## [TASK ITEM A]
In the forum thread about Euro snacks, which store does one poster say carries many European foods in the US?

# Euro Snacks and Goodies



## stardm (Nov 28, 2011)

I am trying to get an idea of what foods people in the US miss from back home.
I am from the US and miss certain things that I cannot get like Cheeetos, Reese's cup Easter eggs and Faygo soda just to name a few.


----------



## wonder (Apr 3, 2012)

string cheese! hah ...


----------



## stardm (Nov 28, 2011)

wonder said:


> string cheese! hah ...


What company makes it?
I am not familiar with it?


----------



## wonder (Apr 3, 2012)

it's not a company name... it's a famous type of cheese from US, especially for Midwest people.. This is one of the most famous snacks in U.S.


----------



## stardm (Nov 28, 2011)

wonder said:


> it's not a company name... it's a famous type of cheese from US, especially for Midwest people.. This is one of the most famous snacks in U.S.


I guess I was not clear. I was seeking to learn of foods from EUROPE that people from here miss that they cannot get FROM the US lol


----------



## CSaW (Apr 6, 2012)

stardm said:


> I guess I was not clear. I was seeking to learn of foods from EUROPE that people from here miss that they cannot get FROM the US lol


Ok regarding your first post I know you corrected it, but if anyone is in the uk they could use this site to order Yank foodstuff americansweets.co.uk
Regarding americans who are missing European goodies, I've found quite a lot at World Market. I'm not sure where you are but I think you can order from their website too. I've got buenos, Cadbury and all sort of British/ French / Italian type foods.

## [TASK ITEM B]
Copy the lines of the listing word for word, starting at the line that contains "This screenshot has width=2576, height=1203." and ending at the line that contains "center [530, 150].", both included.

## [MATERIALS PROVIDED]
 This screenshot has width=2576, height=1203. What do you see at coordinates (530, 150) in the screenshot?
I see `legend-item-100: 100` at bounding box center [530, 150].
...
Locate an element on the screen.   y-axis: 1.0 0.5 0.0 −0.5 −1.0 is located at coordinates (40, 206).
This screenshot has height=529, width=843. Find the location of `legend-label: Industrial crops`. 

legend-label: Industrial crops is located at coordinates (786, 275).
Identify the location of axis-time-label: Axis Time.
* * *
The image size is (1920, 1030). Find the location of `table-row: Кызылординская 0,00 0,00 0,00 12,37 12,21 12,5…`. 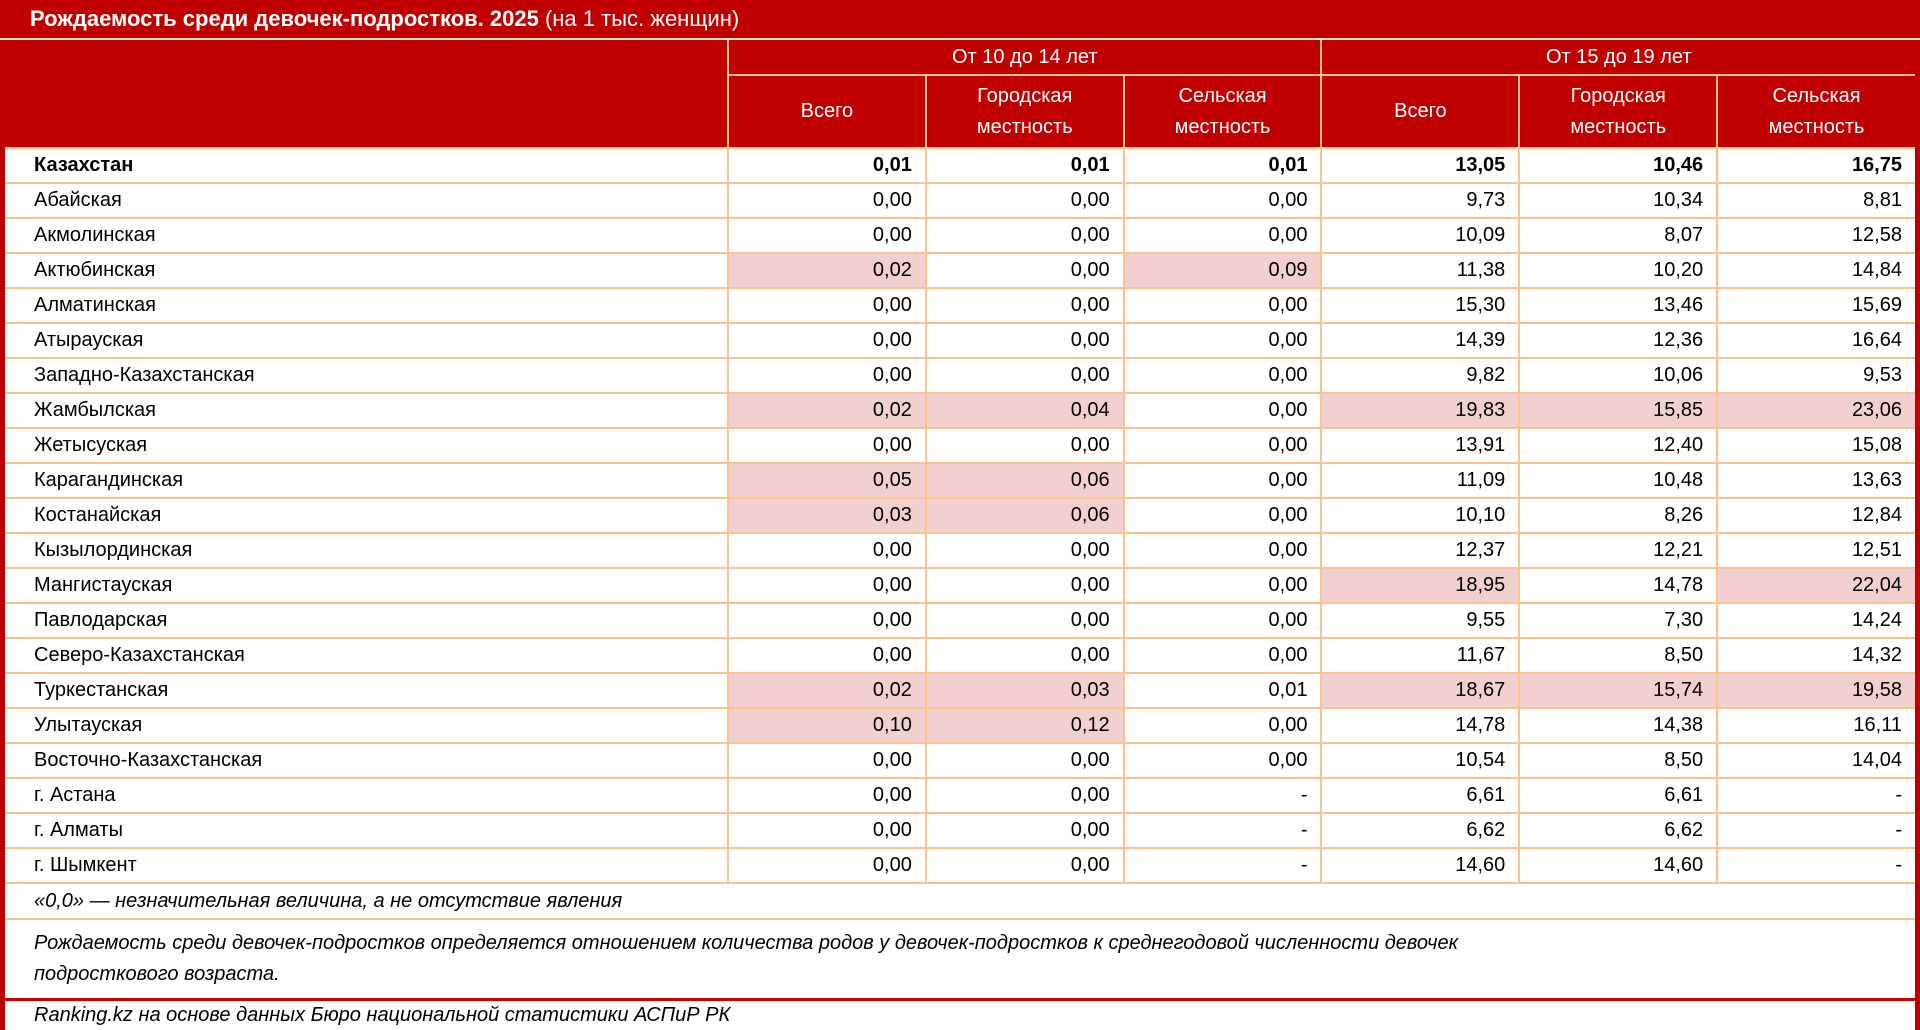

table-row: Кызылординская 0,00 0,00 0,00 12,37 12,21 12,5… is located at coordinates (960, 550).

## [FINAL ANSWER A]
World Market

## [FINAL ANSWER B]
 This screenshot has width=2576, height=1203. What do you see at coordinates (530, 150) in the screenshot?
I see `legend-item-100: 100` at bounding box center [530, 150].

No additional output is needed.